New vehicle sales saw a substantial decline of 27,496 units or 68% from the 40,428 vehicles sold in May last year compared to the aggregate domestic sales of 12,932 units in May 2020.
However, Naamsa stressed that this is a noteworthy improvement from the April 2020 performance which saw a record drop of 98.4% in April, following a total lockdown across the country, to prevent the spread of Covid-19.
A total of 12,932 vehicles were sold, including just 9,019 were passenger cars.
Of the 12,092 passenger car and LCV sales, 10,606 units (87.7%) were sold through the dealer channel. Government sales accounted for 892 units (7.3%) across these segments, providing some welcome stimulus.
Naamsa said that these vehicle sales point to persistent demand weakness due to the impact of the Covid-19 pandemic as consumer and business sentiment remain severely depressed.
“New vehicle sales are generally linked to the strength of the economy and the anticipated extent of the negative annualised GDP growth in the country therefore does not bode well for the industry over the medium term,” Naamsa said.
The group noted that under normal market conditions, positive indicators such as sharp petrol price decreases, substantial interest rate drops, below-inflation vehicle price increases, dealer incentives and low inflation would support the new vehicle market.
“However, how far these dynamics will move consumers and businesses into new vehicle purchases over the balance of the year remains unclear,” it said.
It said that the outlook for the industry will only become clear once the entire motor industry is fully operational and prepares itself for the ‘new normal’.
WesBank warned that the industry should expect to face reduced levels of activity for the remainder of the year. “While we were reassured by the levels of demand from consumers and business judged by volumes of applications for finance during May, we shouldn’t expect sales to return to any form of normality for the remainder of the year,” said Lebogang Gaoaketse, head of marketing and communication at WesBank.

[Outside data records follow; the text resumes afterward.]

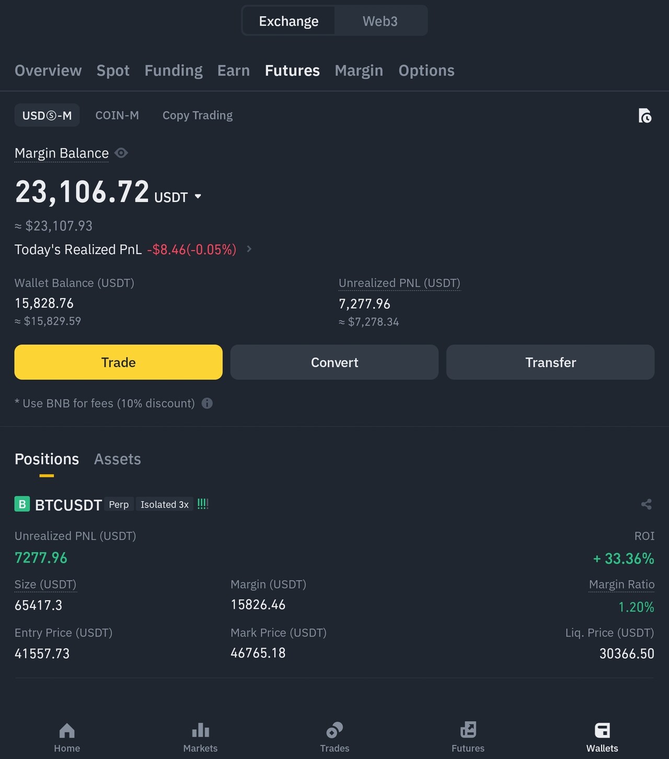This screenshot has width=669, height=759.
Task: Open Markets from the bottom bar
Action: point(200,737)
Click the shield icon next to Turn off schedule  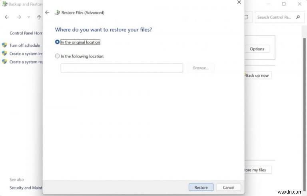pos(4,45)
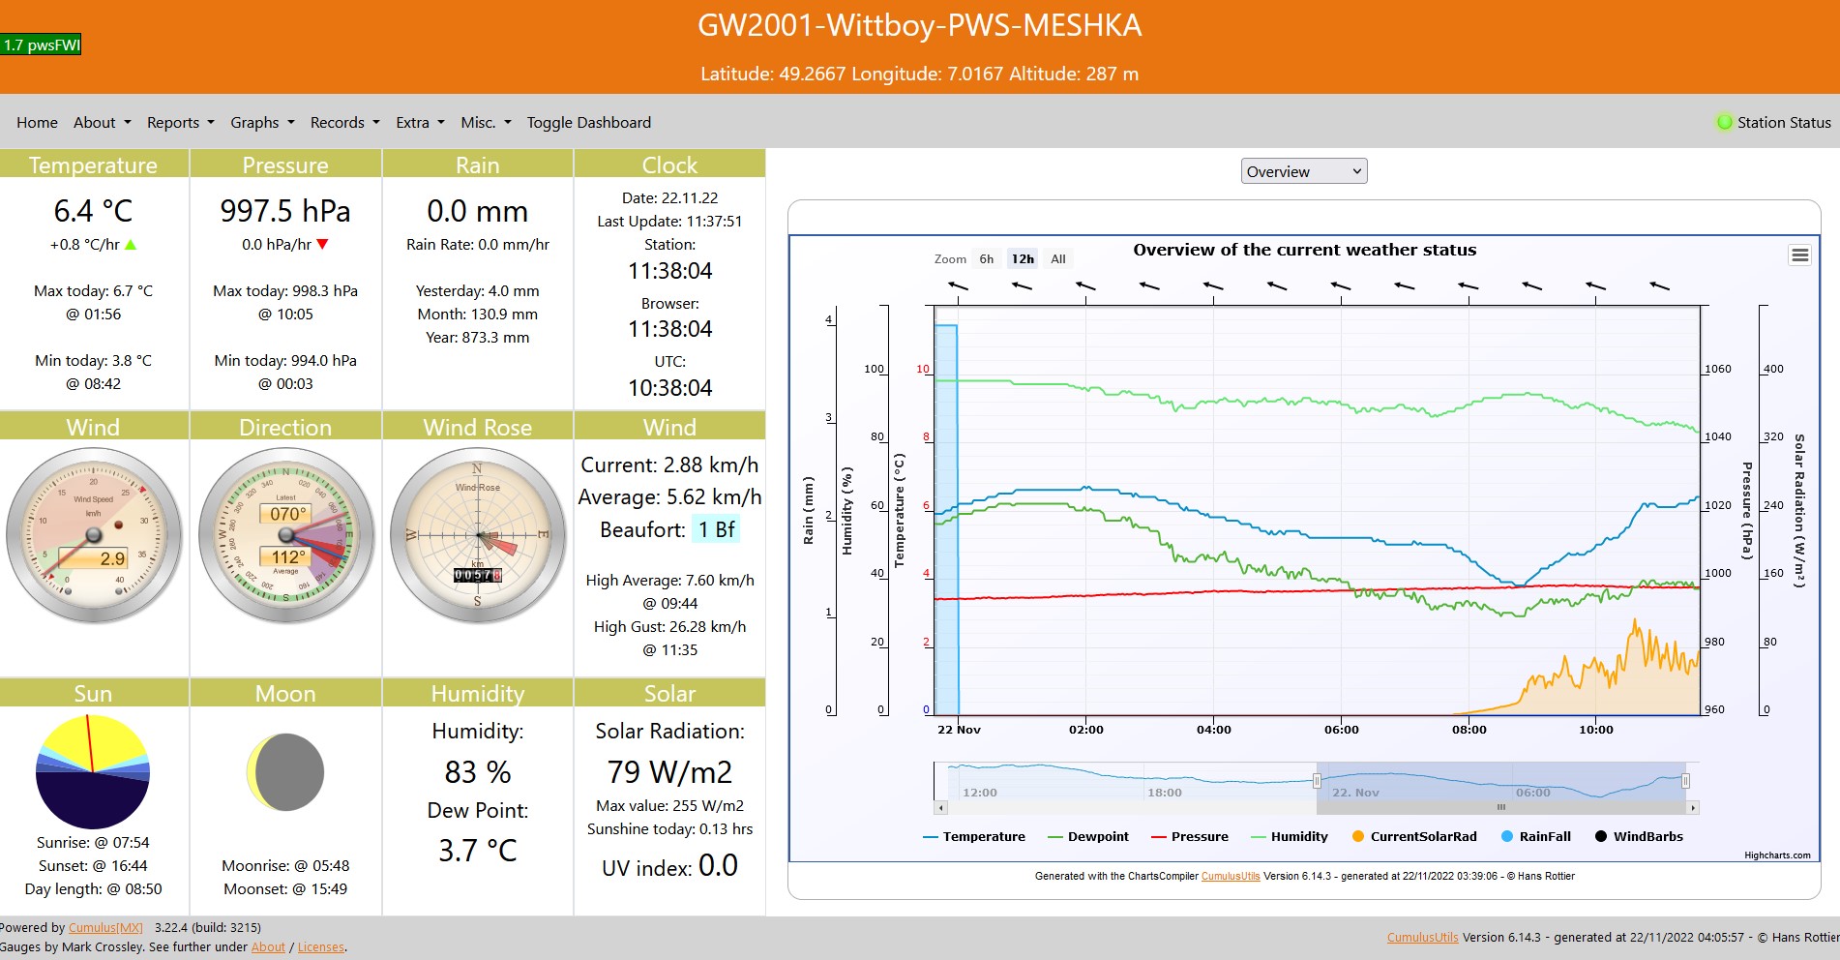Click the sun day-length pie chart
1840x960 pixels.
pos(93,772)
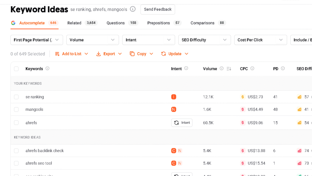
Task: Click the Add to List icon
Action: [57, 54]
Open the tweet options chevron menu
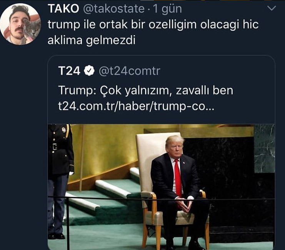This screenshot has height=250, width=285. [272, 8]
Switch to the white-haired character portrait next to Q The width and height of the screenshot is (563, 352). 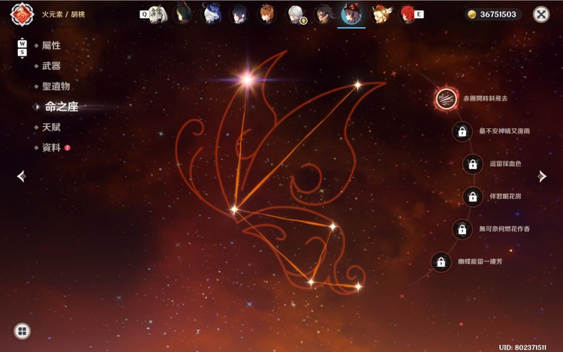[x=158, y=14]
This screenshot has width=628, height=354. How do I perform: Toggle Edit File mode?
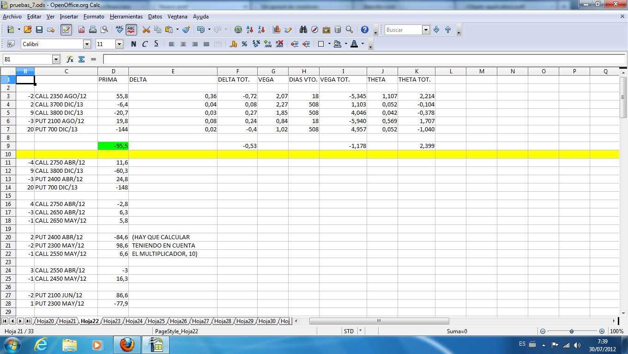click(66, 30)
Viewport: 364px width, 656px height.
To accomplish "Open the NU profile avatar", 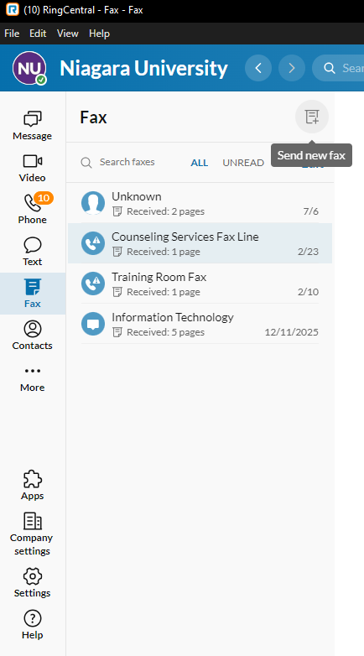I will [x=29, y=68].
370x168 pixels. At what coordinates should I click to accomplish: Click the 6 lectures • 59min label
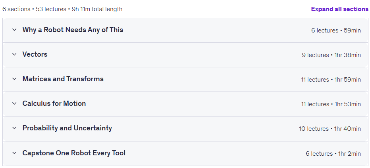coord(336,31)
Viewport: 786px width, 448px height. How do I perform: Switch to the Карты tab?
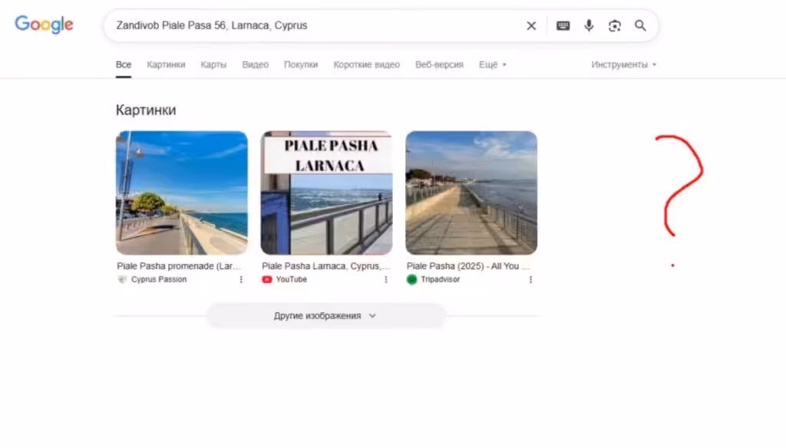tap(213, 64)
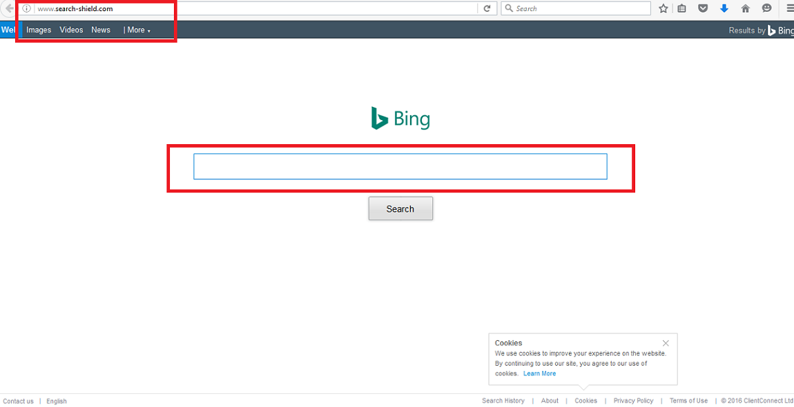Click the Learn More cookies link

pyautogui.click(x=539, y=374)
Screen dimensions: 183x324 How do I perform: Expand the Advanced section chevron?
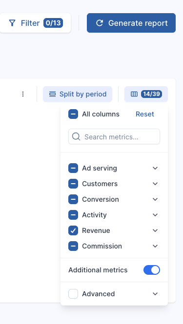[155, 294]
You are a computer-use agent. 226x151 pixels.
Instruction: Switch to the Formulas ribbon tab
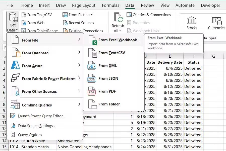(x=110, y=5)
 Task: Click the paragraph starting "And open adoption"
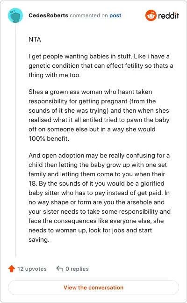[x=100, y=197]
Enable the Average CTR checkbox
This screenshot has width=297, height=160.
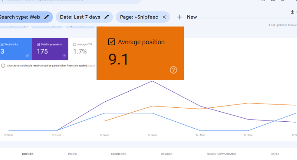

The lender said that applications volumes across new and used vehicles were between 65% and 70% of the levels experienced during May 2019.
“Trading conditions from May last year until February this year were reasonably consistent and representative of normal trading conditions before the country entered Alert Level 5 lockdown during March,” said Gaoaketse. “The industry’s ability to actually trade during May was also impacted by practical considerations of supporting administration as well as the actual appetite to conclude a deal in this environment.”
WesBank data indicates an increase in demand for used cars in terms of vehicle applications, supported by a larger than usual increase in the deal size of those used car finance agreements. “This supports some forecast analysis of a trend for consumers to buy down into the used car market in order to reduce the size of their car repayments and mobility budgets,” said Gaoaketse.
He said that industry will be hoping that demand will return as dealers fight for survival. A further reduction in the interest rate has provided a 2.5% relief for consumers and businesses since lockdown commenced, which should provide some level of assistance for indebted customers, while providing stimulus for new deals.
“With a full month of sales ahead and more freedom within Alert Level 3 regulations, we will begin to understand what the new normal level of activity will be in the new vehicle market.”
While the drop in demand will be acutely felt in the sale of passenger vehicles and exports, the impact of the coronavirus will also be felt in other areas, Nedbank economists said in a research note.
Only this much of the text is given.